The Intimate Paradox of Curation | Confusion Surrounds Me😖

In Adam LeLewis Jacobs’ lecture this week, centered on his own experiences in Spaces such as Transmission and Celine, he described how artist-led curation challenges the mainstream system from the structural, ethical and practical levels. This internal organizational logic reminds me of the curatorial ethics that Gabi talked about a few weeks ago – there is no standard answer, and every curator has to define what is “appropriate” in their own way in practice.

This has had a very direct impact on my current exhibition thinking. The theme of my project is “Intimate Relationship”. This is not a concept that can be handled easily. It implies exposure, resonance, asymmetry, as well as boundaries, silence and rejection. I gradually realized that intimacy has never been a “safe” topic in curation, but rather a zone full of ethical blind spots, especially when I try to make the audience not just viewers, but part of the generated content.

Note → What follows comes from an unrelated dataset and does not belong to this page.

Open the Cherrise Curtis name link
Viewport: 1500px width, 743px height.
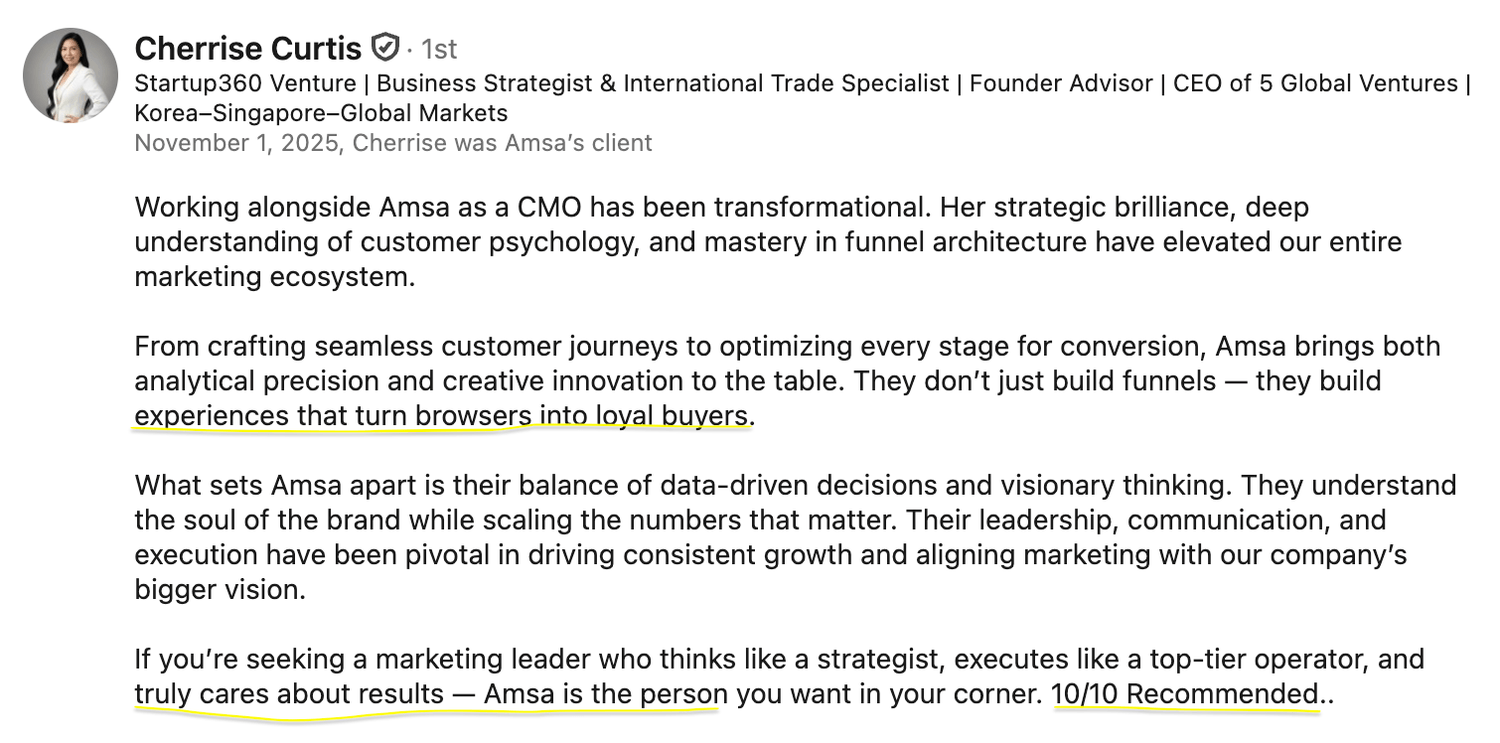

So I asked myself in return: If I were to plan an exhibition with a high level of audience participation, would I really be ready to “catch” them? Can I bear the trauma, shame, privacy, and even indifference that might be mixed in the audience’s feedback? Once I invited them into the curatorial structure, they were not just visitors but co-authors. What really troubles me behind this is not the technical means or the display forms, but how to keep these interaction results in the exhibition and turn them into some kind of “archive” or “memory” while respecting their privacy.

I once considered whether head-on collisions could be avoided through anonymous voice collection, or whether a system could be designed that allows people to freely move among different “levels of engagement”. But none of the methods seems to be able to perfectly balance the tension between “expression” and “protection”. I recall the ambiguous zone of the identity of “artist/critic” mentioned by Mike Kelley in “Foul Perfection” (Kelley 2003), in which he admitted that artistic practice itself is often more chaotic and paradoxical than language – perhaps it was precisely in this chaos that I learned curation.

This project made me realize that the audience is not a variable that can be scheduled at will. They have emotions, positions and the freedom to refuse. I can design the form, but I cannot predict their response. The more an exhibition emphasizes “intimacy”, the more it needs a flexible and highly empathetic curatorial ethics.

So, this is not merely a technical exercise on “how to curate”, but a profound practice on “how to carry”. I cannot come up with an ultimate solution. Perhaps the entire exhibition itself is a process of continuous adjustment and concession – within the limited curatorial control, making the audience true collaborators rather than pre-arranged players.

This is where I am now. Moving forward in confusion, carefully salvaging some possibility between intimacy and exhibition.

Reference:

Kelley, Mike. Foul Perfection: Essays and Criticism. Edited by John C. Welchman. Cambridge, MA: MIT Press, 2003.